_EXERCISE AIM_:
Using the store sales notebook excerpt, explain the reasons it gives for California having the most sales.

_SOURCE EXTRACT_:
Total sales for FOODS is the most.

In [27]:
sales_train_validation['total_sales'] = sales_train_validation.sum(axis=1)
sns.catplot(x='cat_id', y='total_sales',
           hue='state_id',
           data=sales_train_validation, kind='bar',
           height=8, aspect=1)
plt.title('Total Sales on Categories by State')
plt.show()

In [28]:
df=data.groupby('state_id').mean()
df.reset_index(level=0,inplace=True)
plt.figure(figsize=(20,10))
plt.subplot(121)
sns.barplot(x='state_id',y='demand',data=df)
plt.title("Bar-Graph for Avg Sales According to each state")

df=data.groupby('state_id').sum()
df.reset_index(level=0,inplace=True)
df['perc']=df['demand']/sum(df['demand'].values)*100
plt.subplot(122)
plt.pie(df['perc'].values,labels=df['state_id'].values,shadow=True,autopct='%1.1f%%')
plt.title("Pie Chart Total showing sales for each state")

plt.show()

California has the most sales. The reason might be because California has the most population compares to the other two states.

In [29]:
df=data.groupby('store_id').mean()
df.reset_index(level=0,inplace=True)
plt.figure(figsize=(20,10))
plt.subplot(121)
sns.barplot(x='store_id',y='demand',data=df)
plt.title("Bar-Graph for  AVG Sales According to each store")
df=data.groupby('store_id').sum()
df.reset_index(level=0,inplace=True)
df['perc']=df['demand']/sum(df['demand'].values)*100
plt.subplot(122)
plt.pie(df['perc'].values,labels=df['store_id'].values,shadow=True,autopct='%1.1f%%')
plt.title("Pie Chart showing total sales for each store")

plt.show()

At store CA_3, total sales is the most and it might be a cause of highest state sales.
Store WI_2 is also interesting, it has a lot of sales compares to another stores in the state.

In [30]:
sns.catplot(x='store_id', y='total_sales',
           hue='cat_id',
           data=sales_train_validation, kind='bar',
           height=8, aspect=1)
plt.title('Total Sales by Store')
plt.show()

Usually HOUSEHOLD product sales more than HOBBIES, but some store has HOBBIES product sales more than HOUSEHOLD.

_SUPPLIED MATERIAL_:
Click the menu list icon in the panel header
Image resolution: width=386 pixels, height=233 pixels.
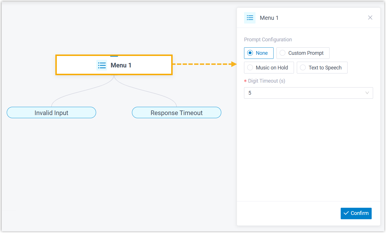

_TASK SOLUTION_:
The excerpt says California's lead might be because it has the largest population of the three states. It also suggests that store CA_3, which has the highest total sales of any store, might be a cause of California being the top state.